Public opinion within Israel reflects and reinforces these pathologies. Numerous surveys during and after military operations show high levels of support among Israeli citizens for campaigns that result in massive civilian casualties. These are not fringe views. They represent a societal consensus shaped by decades of indoctrination, militarisation, and fear. Critics within Israeli society, including Jewish scholars and activists who speak out against these policies, are routinely marginalised, smeared, or accused of treason. This silencing of dissent is not just political control; it is psychological closure. It is the refusal to tolerate empathy because empathy threatens the ideological armour.

The psychological profile of Israel's state behaviour, therefore, aligns with what can be called structural psychopathy. This is not about individual malice. It is about a system in which emotional detachment, rationalised cruelty, and moral inversion are built into the very architecture of governance and public consciousness. The state does not feel guilt. It does not change course in the face of atrocity. It doubles down. It escalates. It denies. It explains. It moves on.
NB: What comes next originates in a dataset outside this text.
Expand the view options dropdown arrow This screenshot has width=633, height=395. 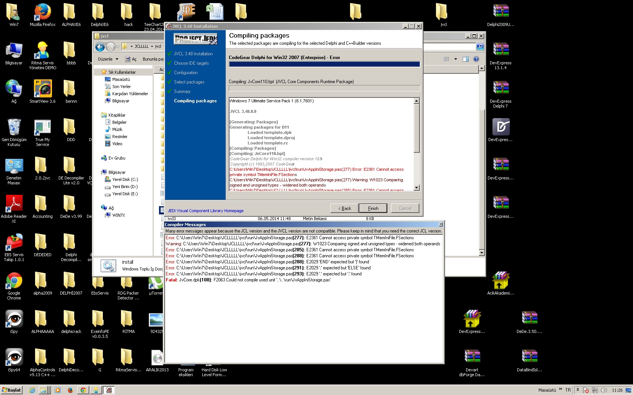pyautogui.click(x=456, y=59)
In psychoanalytic terms, this reflects a profound narcissistic wound — a collective ego that cannot integrate the idea of wrongdoing without collapsing. Instead of introspection, it reacts with rage, projection, and violence. The international community, when it criticises Israel, is labelled anti-Semitic. Human rights observers are dismissed as biased. Palestinian voices are excluded entirely. This is the psychology of a system that has lost the capacity for self-reflection and remorse.

None of this analysis negates the legitimate fears and traumas that many Israelis carry. But those fears cannot justify the starvation of civilians, the bombing of hospitals, the killing of children. Trauma must not become license. If anything, a people who have suffered deeply should be the most sensitive to the suffering of others. Instead, we witness the opposite: a national policy apparatus that treats empathy as a liability.

The international community has largely failed to confront this structural psychopathy with the seriousness it demands. Statements of concern, resolutions without enforcement, and selective outrage have enabled the continuation of these policies. The silence or complicity of Western governments, particularly the United States, only deepens the moral vacuum. What is needed is not more equivocation but a clear and unflinching confrontation with the psychological and ethical reality of what is taking place.

The world must name what it sees. This is not just a military conflict. It is a sustained campaign of dehumanisation and control executed with cold emotional detachment and justified through a self-righteous national mythos. It is cruelty without remorse. It is violence without limits. It is structural psychopathy.

If the arc of the moral universe is to bend toward justice, then it must also bend toward psychological clarity. We must ask: what kind of society supports this? What kind of state justifies this? What kind of world allows it to continue?

The answers are difficult, but they are necessary. To ignore them is to abdicate not only political responsibility but our shared humanity. It is to become part of the pathology. It is to watch suffering and do nothing. It is, in the final analysis, a failure not just of politics but of empathy itself.